Text and item location entries:
============
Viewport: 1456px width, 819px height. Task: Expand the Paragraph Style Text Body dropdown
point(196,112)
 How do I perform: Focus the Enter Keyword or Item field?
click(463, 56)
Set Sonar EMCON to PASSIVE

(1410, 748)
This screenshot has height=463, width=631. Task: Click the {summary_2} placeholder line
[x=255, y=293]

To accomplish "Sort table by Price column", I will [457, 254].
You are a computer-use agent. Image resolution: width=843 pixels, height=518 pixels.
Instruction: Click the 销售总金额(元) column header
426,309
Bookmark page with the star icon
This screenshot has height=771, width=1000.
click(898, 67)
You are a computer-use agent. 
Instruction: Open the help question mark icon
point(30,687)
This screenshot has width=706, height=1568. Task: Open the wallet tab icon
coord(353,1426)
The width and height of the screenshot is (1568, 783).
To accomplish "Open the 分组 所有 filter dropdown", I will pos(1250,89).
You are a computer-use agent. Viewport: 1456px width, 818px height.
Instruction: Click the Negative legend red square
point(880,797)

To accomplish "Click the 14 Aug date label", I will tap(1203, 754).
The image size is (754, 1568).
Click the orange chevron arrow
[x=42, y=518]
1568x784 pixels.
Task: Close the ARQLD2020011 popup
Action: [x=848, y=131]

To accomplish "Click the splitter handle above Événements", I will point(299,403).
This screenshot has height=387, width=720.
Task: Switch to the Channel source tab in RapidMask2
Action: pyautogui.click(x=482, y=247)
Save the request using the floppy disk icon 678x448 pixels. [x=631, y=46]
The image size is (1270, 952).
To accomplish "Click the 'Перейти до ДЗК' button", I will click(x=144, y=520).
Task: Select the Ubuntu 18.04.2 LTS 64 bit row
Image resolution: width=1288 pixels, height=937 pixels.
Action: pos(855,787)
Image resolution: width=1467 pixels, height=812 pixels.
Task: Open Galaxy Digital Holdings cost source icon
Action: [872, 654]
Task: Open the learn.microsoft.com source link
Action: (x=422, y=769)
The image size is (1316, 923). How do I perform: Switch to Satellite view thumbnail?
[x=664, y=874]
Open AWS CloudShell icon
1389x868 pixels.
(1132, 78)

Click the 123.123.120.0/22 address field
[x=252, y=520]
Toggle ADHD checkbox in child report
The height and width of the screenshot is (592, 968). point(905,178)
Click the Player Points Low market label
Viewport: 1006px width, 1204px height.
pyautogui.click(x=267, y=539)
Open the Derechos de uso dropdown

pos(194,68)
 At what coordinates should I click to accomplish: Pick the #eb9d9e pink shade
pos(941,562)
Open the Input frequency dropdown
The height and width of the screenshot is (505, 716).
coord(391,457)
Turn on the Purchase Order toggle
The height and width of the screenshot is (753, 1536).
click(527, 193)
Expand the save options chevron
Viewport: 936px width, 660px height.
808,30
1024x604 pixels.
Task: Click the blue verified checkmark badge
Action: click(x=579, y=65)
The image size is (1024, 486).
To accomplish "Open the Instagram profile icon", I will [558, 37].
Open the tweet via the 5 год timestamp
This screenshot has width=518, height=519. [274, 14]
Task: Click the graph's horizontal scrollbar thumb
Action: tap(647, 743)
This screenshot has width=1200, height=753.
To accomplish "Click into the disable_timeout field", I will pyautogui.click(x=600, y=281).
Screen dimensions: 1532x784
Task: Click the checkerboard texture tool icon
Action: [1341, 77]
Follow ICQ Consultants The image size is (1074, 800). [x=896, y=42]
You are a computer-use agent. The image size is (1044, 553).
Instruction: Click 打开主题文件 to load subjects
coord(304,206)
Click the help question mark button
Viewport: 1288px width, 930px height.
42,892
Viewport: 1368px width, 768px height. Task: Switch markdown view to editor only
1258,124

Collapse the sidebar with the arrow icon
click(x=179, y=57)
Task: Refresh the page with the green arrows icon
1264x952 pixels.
============
Problem to work on:
Write out all of these rows again, word for word and with nothing changed.

Task response:
Viewport: 1456px width, 819px height. Task: Expand the Paragraph Style Text Body dropdown
point(196,112)
 How do I perform: Focus the Enter Keyword or Item field?
click(463, 56)
Set Sonar EMCON to PASSIVE

(1410, 748)
This screenshot has height=463, width=631. Task: Click the {summary_2} placeholder line
[x=255, y=293]

To accomplish "Sort table by Price column", I will [457, 254].
You are a computer-use agent. Image resolution: width=843 pixels, height=518 pixels.
Instruction: Click the 销售总金额(元) column header
426,309
Bookmark page with the star icon
This screenshot has height=771, width=1000.
click(898, 67)
You are a computer-use agent. 
Instruction: Open the help question mark icon
point(30,687)
This screenshot has width=706, height=1568. Task: Open the wallet tab icon
coord(353,1426)
The width and height of the screenshot is (1568, 783).
To accomplish "Open the 分组 所有 filter dropdown", I will pos(1250,89).
You are a computer-use agent. Viewport: 1456px width, 818px height.
Instruction: Click the Negative legend red square
point(880,797)

To accomplish "Click the 14 Aug date label", I will tap(1203, 754).
The image size is (754, 1568).
Click the orange chevron arrow
[x=42, y=518]
1568x784 pixels.
Task: Close the ARQLD2020011 popup
Action: [x=848, y=131]

To accomplish "Click the splitter handle above Événements", I will point(299,403).
This screenshot has height=387, width=720.
Task: Switch to the Channel source tab in RapidMask2
Action: pyautogui.click(x=482, y=247)
Save the request using the floppy disk icon 678x448 pixels. [x=631, y=46]
The image size is (1270, 952).
To accomplish "Click the 'Перейти до ДЗК' button", I will click(x=144, y=520).
Task: Select the Ubuntu 18.04.2 LTS 64 bit row
Image resolution: width=1288 pixels, height=937 pixels.
Action: pos(855,787)
Image resolution: width=1467 pixels, height=812 pixels.
Task: Open Galaxy Digital Holdings cost source icon
Action: [872, 654]
Task: Open the learn.microsoft.com source link
Action: (x=422, y=769)
The image size is (1316, 923). How do I perform: Switch to Satellite view thumbnail?
[x=664, y=874]
Open AWS CloudShell icon
1389x868 pixels.
(1132, 78)

Click the 123.123.120.0/22 address field
[x=252, y=520]
Toggle ADHD checkbox in child report
The height and width of the screenshot is (592, 968). point(905,178)
Click the Player Points Low market label
Viewport: 1006px width, 1204px height.
pyautogui.click(x=267, y=539)
Open the Derechos de uso dropdown

pos(194,68)
 At what coordinates should I click to accomplish: Pick the #eb9d9e pink shade
pos(941,562)
Open the Input frequency dropdown
The height and width of the screenshot is (505, 716).
coord(391,457)
Turn on the Purchase Order toggle
The height and width of the screenshot is (753, 1536).
click(527, 193)
Expand the save options chevron
Viewport: 936px width, 660px height.
808,30
1024x604 pixels.
Task: Click the blue verified checkmark badge
Action: click(x=579, y=65)
The image size is (1024, 486).
To accomplish "Open the Instagram profile icon", I will [558, 37].
Open the tweet via the 5 год timestamp
This screenshot has width=518, height=519. [274, 14]
Task: Click the graph's horizontal scrollbar thumb
Action: tap(647, 743)
This screenshot has width=1200, height=753.
To accomplish "Click into the disable_timeout field", I will pyautogui.click(x=600, y=281).
Screen dimensions: 1532x784
Task: Click the checkerboard texture tool icon
Action: [1341, 77]
Follow ICQ Consultants The image size is (1074, 800). [x=896, y=42]
You are a computer-use agent. The image size is (1044, 553).
Instruction: Click 打开主题文件 to load subjects
coord(304,206)
Click the help question mark button
Viewport: 1288px width, 930px height.
42,892
Viewport: 1368px width, 768px height. Task: Switch markdown view to editor only
1258,124

Collapse the sidebar with the arrow icon
click(x=179, y=57)
Task: Refresh the page with the green arrows icon
1264x952 pixels.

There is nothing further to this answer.